In vitro studies indicate that acid catalysed generation of N-nitrosocompounds from dietary nitrate will be maximal at the gastro-oesophageal junction and cardia

A. Moriya, J. Grant, C. Mowat, C. Williams, A. Carswell, T. Preston, S. Anderson, K Iijima, K. E. McColl

Research output: Contribution to journalArticlepeer-review

43 Citations (Scopus)

Abstract

BACKGROUND: Dietary nitrate increases saliva nitrite levels and swallowed saliva is the main source of nitrite entering the acidic stomach. In acidic gastric juice, this nitrite can generate potentially carcinogenic N-nitrosocompounds. However, ascorbic acid secreted by the gastric mucosa can prevent nitrosation by converting the nitrite to nitric oxide.
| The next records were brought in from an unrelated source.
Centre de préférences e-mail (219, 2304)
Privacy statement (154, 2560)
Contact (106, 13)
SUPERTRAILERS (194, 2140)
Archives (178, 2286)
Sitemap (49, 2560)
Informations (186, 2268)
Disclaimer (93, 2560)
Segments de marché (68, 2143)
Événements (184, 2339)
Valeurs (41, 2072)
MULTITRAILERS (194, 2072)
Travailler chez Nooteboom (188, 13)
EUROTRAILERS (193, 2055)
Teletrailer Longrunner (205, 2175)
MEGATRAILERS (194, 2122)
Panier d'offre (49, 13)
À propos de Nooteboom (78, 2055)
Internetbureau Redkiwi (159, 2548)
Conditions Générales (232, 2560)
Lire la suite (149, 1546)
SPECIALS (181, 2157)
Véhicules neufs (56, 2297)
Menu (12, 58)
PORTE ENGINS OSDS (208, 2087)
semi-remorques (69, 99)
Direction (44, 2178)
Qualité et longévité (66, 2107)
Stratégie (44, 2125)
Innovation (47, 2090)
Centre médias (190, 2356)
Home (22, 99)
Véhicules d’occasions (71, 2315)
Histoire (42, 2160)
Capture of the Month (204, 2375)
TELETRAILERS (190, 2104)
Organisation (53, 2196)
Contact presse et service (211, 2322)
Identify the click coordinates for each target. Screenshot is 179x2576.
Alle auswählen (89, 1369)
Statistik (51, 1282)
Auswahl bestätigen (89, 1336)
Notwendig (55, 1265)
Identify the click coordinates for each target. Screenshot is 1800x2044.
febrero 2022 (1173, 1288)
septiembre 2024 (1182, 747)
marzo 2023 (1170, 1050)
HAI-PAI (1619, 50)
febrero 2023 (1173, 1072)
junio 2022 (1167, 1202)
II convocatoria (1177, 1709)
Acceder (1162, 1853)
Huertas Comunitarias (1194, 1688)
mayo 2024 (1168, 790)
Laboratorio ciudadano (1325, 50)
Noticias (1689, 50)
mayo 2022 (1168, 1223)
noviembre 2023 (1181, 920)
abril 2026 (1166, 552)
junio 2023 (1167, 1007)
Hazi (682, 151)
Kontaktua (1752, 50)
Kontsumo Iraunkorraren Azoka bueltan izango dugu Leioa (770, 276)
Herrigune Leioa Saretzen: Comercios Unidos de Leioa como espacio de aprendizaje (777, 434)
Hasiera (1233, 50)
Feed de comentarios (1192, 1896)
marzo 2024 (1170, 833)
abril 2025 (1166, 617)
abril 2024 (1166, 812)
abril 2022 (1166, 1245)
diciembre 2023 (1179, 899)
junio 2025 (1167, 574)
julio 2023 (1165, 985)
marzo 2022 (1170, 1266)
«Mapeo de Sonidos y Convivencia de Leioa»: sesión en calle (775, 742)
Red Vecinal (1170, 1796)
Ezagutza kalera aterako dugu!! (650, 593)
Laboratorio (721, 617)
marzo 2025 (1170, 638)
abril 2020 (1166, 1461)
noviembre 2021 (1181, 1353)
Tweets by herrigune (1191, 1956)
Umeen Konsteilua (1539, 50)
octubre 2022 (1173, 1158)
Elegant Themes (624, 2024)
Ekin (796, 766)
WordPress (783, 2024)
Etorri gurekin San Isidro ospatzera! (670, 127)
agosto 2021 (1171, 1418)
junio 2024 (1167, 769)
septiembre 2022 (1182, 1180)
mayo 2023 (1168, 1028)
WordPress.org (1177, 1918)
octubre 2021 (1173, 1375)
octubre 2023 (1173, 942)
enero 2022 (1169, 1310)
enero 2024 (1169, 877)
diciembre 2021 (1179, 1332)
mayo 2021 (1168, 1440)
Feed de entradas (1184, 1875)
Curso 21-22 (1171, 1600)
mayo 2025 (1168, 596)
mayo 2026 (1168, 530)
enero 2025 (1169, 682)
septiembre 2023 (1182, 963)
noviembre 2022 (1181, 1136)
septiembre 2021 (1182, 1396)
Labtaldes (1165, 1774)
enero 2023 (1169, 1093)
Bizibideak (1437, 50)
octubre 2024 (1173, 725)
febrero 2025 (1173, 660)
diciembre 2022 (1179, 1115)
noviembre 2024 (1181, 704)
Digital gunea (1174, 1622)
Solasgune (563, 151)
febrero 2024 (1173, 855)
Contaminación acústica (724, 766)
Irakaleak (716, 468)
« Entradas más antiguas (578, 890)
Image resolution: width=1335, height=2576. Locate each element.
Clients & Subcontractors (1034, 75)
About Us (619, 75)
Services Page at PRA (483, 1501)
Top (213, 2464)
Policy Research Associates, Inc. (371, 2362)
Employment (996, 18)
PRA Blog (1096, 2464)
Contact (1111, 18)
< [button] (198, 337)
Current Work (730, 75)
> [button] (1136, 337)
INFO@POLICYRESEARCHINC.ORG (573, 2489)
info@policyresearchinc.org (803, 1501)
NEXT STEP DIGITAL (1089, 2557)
METHODS: To study the potential for N-nitrosocompound formation in a model simulating salivary nitrite entering the acidic stomach and the ability of ascorbic acid to inhibit the process. Concentrations of ascorbic acid, total vitamin C, nitrite, nitrosomorpholine, oxygen and nitric oxide were monitored during the experiments.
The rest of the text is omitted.